══ Data records ══

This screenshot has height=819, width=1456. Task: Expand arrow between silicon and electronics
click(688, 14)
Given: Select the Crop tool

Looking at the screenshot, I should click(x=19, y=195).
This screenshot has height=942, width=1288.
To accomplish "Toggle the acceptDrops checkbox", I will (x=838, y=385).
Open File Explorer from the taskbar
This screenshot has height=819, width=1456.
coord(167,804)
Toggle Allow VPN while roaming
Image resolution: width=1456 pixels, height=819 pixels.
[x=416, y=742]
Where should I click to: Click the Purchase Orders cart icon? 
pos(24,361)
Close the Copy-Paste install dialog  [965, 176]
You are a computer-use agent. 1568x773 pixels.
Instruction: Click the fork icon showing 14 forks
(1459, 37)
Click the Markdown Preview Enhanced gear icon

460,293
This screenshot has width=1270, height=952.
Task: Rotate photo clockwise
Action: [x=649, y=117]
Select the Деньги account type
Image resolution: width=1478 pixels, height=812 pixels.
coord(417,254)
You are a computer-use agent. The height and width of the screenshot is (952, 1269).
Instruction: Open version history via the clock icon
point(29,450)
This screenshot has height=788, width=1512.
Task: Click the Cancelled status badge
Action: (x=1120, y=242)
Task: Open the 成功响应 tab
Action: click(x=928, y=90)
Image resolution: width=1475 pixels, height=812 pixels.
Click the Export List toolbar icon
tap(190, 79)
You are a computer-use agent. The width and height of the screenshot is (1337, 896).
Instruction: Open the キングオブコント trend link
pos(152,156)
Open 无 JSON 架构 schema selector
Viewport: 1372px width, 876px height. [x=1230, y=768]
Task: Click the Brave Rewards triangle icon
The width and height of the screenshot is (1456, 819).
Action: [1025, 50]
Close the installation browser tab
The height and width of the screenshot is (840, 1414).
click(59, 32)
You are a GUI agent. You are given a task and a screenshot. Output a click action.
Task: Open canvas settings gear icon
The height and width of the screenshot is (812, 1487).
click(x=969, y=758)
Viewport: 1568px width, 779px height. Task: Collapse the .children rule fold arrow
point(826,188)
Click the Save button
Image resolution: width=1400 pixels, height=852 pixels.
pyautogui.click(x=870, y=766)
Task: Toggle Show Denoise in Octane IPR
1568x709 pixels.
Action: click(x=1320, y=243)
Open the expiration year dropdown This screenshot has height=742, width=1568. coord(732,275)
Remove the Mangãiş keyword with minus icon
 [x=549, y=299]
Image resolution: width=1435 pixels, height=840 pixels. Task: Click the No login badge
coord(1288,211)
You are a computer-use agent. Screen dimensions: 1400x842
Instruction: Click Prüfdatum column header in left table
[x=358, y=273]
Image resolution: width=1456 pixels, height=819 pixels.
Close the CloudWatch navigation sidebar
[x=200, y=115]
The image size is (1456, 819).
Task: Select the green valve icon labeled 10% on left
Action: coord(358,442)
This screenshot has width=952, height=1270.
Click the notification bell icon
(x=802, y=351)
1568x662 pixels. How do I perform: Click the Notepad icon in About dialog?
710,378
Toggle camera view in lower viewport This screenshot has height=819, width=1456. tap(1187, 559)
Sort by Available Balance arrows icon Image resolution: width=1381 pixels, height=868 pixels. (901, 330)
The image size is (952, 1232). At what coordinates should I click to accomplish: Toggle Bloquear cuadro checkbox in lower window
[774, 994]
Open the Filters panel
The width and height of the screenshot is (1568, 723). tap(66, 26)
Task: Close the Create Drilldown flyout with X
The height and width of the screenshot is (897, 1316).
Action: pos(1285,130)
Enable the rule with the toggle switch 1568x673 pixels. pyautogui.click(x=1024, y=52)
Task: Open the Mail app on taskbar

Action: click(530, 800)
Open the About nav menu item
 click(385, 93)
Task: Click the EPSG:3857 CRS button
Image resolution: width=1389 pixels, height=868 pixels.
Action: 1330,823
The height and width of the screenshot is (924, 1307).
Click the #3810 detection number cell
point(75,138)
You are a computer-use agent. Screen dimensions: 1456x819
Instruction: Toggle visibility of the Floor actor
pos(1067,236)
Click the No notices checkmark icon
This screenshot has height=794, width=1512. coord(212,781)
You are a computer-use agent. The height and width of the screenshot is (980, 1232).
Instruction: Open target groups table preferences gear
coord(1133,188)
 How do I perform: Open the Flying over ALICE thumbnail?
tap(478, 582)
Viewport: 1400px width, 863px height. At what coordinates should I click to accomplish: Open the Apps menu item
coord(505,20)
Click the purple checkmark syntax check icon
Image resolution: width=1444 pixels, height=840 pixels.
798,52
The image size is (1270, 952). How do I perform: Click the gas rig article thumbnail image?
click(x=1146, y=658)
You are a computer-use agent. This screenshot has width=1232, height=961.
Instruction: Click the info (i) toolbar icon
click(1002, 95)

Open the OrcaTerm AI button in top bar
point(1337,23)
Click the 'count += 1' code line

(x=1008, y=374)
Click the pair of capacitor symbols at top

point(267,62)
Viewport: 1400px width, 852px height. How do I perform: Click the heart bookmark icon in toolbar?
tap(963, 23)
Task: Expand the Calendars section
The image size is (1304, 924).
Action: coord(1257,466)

═══

Description of the task
Word for word, write out the entries above again.

Problem solution
This screenshot has height=819, width=1456. Task: Expand arrow between silicon and electronics
click(688, 14)
Given: Select the Crop tool

Looking at the screenshot, I should click(x=19, y=195).
This screenshot has height=942, width=1288.
To accomplish "Toggle the acceptDrops checkbox", I will (x=838, y=385).
Open File Explorer from the taskbar
This screenshot has height=819, width=1456.
coord(167,804)
Toggle Allow VPN while roaming
Image resolution: width=1456 pixels, height=819 pixels.
[x=416, y=742]
Where should I click to: Click the Purchase Orders cart icon? 
pos(24,361)
Close the Copy-Paste install dialog  [965, 176]
You are a computer-use agent. 1568x773 pixels.
Instruction: Click the fork icon showing 14 forks
(1459, 37)
Click the Markdown Preview Enhanced gear icon

460,293
This screenshot has width=1270, height=952.
Task: Rotate photo clockwise
Action: [x=649, y=117]
Select the Деньги account type
Image resolution: width=1478 pixels, height=812 pixels.
coord(417,254)
You are a computer-use agent. The height and width of the screenshot is (952, 1269).
Instruction: Open version history via the clock icon
point(29,450)
This screenshot has height=788, width=1512.
Task: Click the Cancelled status badge
Action: (x=1120, y=242)
Task: Open the 成功响应 tab
Action: click(x=928, y=90)
Image resolution: width=1475 pixels, height=812 pixels.
Click the Export List toolbar icon
tap(190, 79)
You are a computer-use agent. The width and height of the screenshot is (1337, 896).
Instruction: Open the キングオブコント trend link
pos(152,156)
Open 无 JSON 架构 schema selector
Viewport: 1372px width, 876px height. [x=1230, y=768]
Task: Click the Brave Rewards triangle icon
The width and height of the screenshot is (1456, 819).
Action: [1025, 50]
Close the installation browser tab
The height and width of the screenshot is (840, 1414).
click(59, 32)
You are a GUI agent. You are given a task and a screenshot. Output a click action.
Task: Open canvas settings gear icon
The height and width of the screenshot is (812, 1487).
click(x=969, y=758)
Viewport: 1568px width, 779px height. Task: Collapse the .children rule fold arrow
point(826,188)
Click the Save button
Image resolution: width=1400 pixels, height=852 pixels.
pyautogui.click(x=870, y=766)
Task: Toggle Show Denoise in Octane IPR
1568x709 pixels.
Action: click(x=1320, y=243)
Open the expiration year dropdown This screenshot has height=742, width=1568. coord(732,275)
Remove the Mangãiş keyword with minus icon
 [x=549, y=299]
Image resolution: width=1435 pixels, height=840 pixels. Task: Click the No login badge
coord(1288,211)
You are a computer-use agent. Screen dimensions: 1400x842
Instruction: Click Prüfdatum column header in left table
[x=358, y=273]
Image resolution: width=1456 pixels, height=819 pixels.
Close the CloudWatch navigation sidebar
[x=200, y=115]
The image size is (1456, 819).
Task: Select the green valve icon labeled 10% on left
Action: coord(358,442)
This screenshot has width=952, height=1270.
Click the notification bell icon
(x=802, y=351)
1568x662 pixels. How do I perform: Click the Notepad icon in About dialog?
710,378
Toggle camera view in lower viewport This screenshot has height=819, width=1456. tap(1187, 559)
Sort by Available Balance arrows icon Image resolution: width=1381 pixels, height=868 pixels. (901, 330)
The image size is (952, 1232). At what coordinates should I click to accomplish: Toggle Bloquear cuadro checkbox in lower window
[774, 994]
Open the Filters panel
The width and height of the screenshot is (1568, 723). tap(66, 26)
Task: Close the Create Drilldown flyout with X
The height and width of the screenshot is (897, 1316).
Action: pos(1285,130)
Enable the rule with the toggle switch 1568x673 pixels. pyautogui.click(x=1024, y=52)
Task: Open the Mail app on taskbar

Action: click(530, 800)
Open the About nav menu item
 click(385, 93)
Task: Click the EPSG:3857 CRS button
Image resolution: width=1389 pixels, height=868 pixels.
Action: 1330,823
The height and width of the screenshot is (924, 1307).
Click the #3810 detection number cell
point(75,138)
You are a computer-use agent. Screen dimensions: 1456x819
Instruction: Toggle visibility of the Floor actor
pos(1067,236)
Click the No notices checkmark icon
This screenshot has height=794, width=1512. coord(212,781)
You are a computer-use agent. The height and width of the screenshot is (980, 1232).
Instruction: Open target groups table preferences gear
coord(1133,188)
 How do I perform: Open the Flying over ALICE thumbnail?
tap(478, 582)
Viewport: 1400px width, 863px height. At what coordinates should I click to accomplish: Open the Apps menu item
coord(505,20)
Click the purple checkmark syntax check icon
Image resolution: width=1444 pixels, height=840 pixels.
798,52
The image size is (1270, 952). How do I perform: Click the gas rig article thumbnail image?
click(x=1146, y=658)
You are a computer-use agent. This screenshot has width=1232, height=961.
Instruction: Click the info (i) toolbar icon
click(1002, 95)

Open the OrcaTerm AI button in top bar
point(1337,23)
Click the 'count += 1' code line

(x=1008, y=374)
Click the pair of capacitor symbols at top

point(267,62)
Viewport: 1400px width, 852px height. How do I perform: Click the heart bookmark icon in toolbar?
tap(963, 23)
Task: Expand the Calendars section
The image size is (1304, 924).
Action: coord(1257,466)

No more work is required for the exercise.